The prison at Guantanamo Bay has become such an international symbol of the U.S. abandoning its principles because it reflects an anti-terrorism policy gone badly awry. First, the Bush administration was both callous and careless in imprisoning people, even paying unreliable tribal allies for captives. Second, the U.S. government created no effective and objective truth-determining process to assess guilt. Third, Washington employed torture, violating both domestic and international law.


No doubt dangerous terrorists have been incarcerated at Gitmo. But so too have many innocent people. Indeed, the claims of former State Department Chief of Staff Larry Wilkerson are particularly sobering:

Lawrence B. Wilkerson, the former chief of staff to Secretary of State Colin Powell, admitted today that of the approximately 800 detainees held at Guantanamo Bay since the controversial detention center opened, only “two dozen or so” were actually terrorists. Wilkerson told the Associated Press today that “there are still innocent people there,” and that “some have been there six or seven years.”


Wilkerson made other comments earlier in the week in an internet posting entitled “Some Truths About Guantanamo Bay.” In that posting he said that “several in the US leadership became aware of the lack of proper vetting very early on and thus, of the reality that many of the detainees were innocent of any substantial wrongdoing, had little intelligence value, and should be immediately released.”


Wilkerson also claimed that then-Secretary Powell and Richard Armitage were pressuring for the repatriation of as many detainees as possible, and that former Defense Secretary Donald Rumsfeld and Vice President Dick Cheney were unphased by the fact that “among the detainees was a 13 year old boy and a man over 90,” standing in opposition to returning detainees.

Even if Wilkerson exaggerates–and he has been a credible witness so far–he points to the price America has paid for failing to live up to its principles.

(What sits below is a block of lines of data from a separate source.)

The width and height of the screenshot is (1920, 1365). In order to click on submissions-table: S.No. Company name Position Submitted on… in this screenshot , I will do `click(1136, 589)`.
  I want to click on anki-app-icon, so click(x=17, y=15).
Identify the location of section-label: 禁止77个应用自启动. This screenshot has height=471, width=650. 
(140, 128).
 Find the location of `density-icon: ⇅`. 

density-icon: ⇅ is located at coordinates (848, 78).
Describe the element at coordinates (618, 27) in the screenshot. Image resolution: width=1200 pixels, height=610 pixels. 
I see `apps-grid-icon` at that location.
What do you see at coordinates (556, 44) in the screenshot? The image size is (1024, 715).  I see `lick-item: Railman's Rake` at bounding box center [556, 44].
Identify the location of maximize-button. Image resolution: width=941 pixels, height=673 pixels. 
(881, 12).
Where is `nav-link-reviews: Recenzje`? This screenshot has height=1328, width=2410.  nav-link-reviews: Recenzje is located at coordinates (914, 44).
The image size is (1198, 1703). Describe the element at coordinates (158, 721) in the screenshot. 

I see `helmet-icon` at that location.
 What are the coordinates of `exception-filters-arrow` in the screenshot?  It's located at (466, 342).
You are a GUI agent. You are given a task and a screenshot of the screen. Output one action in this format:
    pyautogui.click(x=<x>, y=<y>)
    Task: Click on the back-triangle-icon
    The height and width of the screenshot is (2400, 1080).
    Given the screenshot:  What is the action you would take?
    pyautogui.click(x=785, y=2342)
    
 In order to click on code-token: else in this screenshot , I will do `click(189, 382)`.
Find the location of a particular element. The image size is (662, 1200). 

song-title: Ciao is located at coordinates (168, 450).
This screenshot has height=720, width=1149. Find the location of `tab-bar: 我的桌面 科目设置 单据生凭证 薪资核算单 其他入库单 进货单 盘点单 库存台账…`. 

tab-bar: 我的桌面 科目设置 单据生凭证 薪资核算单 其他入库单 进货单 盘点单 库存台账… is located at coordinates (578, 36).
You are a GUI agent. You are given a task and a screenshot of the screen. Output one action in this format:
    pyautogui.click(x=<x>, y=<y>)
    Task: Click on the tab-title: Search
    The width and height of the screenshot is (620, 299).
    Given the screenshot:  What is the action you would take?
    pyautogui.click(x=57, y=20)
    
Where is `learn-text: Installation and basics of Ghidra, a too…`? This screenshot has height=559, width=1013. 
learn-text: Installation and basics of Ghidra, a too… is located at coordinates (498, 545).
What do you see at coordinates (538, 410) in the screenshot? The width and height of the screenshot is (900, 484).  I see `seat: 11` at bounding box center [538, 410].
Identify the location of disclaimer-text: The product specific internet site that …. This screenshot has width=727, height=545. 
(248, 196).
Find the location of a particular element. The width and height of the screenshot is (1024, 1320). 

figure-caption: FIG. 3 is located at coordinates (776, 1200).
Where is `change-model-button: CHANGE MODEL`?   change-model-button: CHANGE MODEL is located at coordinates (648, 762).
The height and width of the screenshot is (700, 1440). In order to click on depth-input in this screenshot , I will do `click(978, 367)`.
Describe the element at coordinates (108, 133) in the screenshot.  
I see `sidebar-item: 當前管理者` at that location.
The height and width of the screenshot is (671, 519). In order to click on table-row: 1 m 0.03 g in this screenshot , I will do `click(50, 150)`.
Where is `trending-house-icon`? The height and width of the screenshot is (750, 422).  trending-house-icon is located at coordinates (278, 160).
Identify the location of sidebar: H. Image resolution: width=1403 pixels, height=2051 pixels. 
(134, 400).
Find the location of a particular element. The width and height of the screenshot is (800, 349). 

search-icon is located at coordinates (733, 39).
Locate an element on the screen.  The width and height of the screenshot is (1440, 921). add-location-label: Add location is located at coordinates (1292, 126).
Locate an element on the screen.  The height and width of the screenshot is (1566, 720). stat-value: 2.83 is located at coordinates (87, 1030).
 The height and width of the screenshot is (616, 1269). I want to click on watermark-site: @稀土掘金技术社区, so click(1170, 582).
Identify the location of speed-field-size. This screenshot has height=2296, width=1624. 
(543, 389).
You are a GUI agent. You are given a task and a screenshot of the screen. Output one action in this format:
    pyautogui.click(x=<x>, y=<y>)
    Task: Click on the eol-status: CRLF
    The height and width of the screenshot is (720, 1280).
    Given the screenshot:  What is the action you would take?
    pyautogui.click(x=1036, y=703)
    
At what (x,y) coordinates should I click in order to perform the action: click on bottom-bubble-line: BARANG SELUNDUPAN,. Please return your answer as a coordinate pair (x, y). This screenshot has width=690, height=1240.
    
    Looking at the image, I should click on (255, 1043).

The U.S. has locked up many who were neither terrorists nor otherwise dangerous. Doing so undoubtedly has helped turn some people in and out of Gitmo towards violence against America. And mistreating the innocent has badly sullied America’s reputation as a shining city upon a hill.


Confronting terrorism will never be easy. But violating America’s principles is no way to defend the America in which we all claim to believe.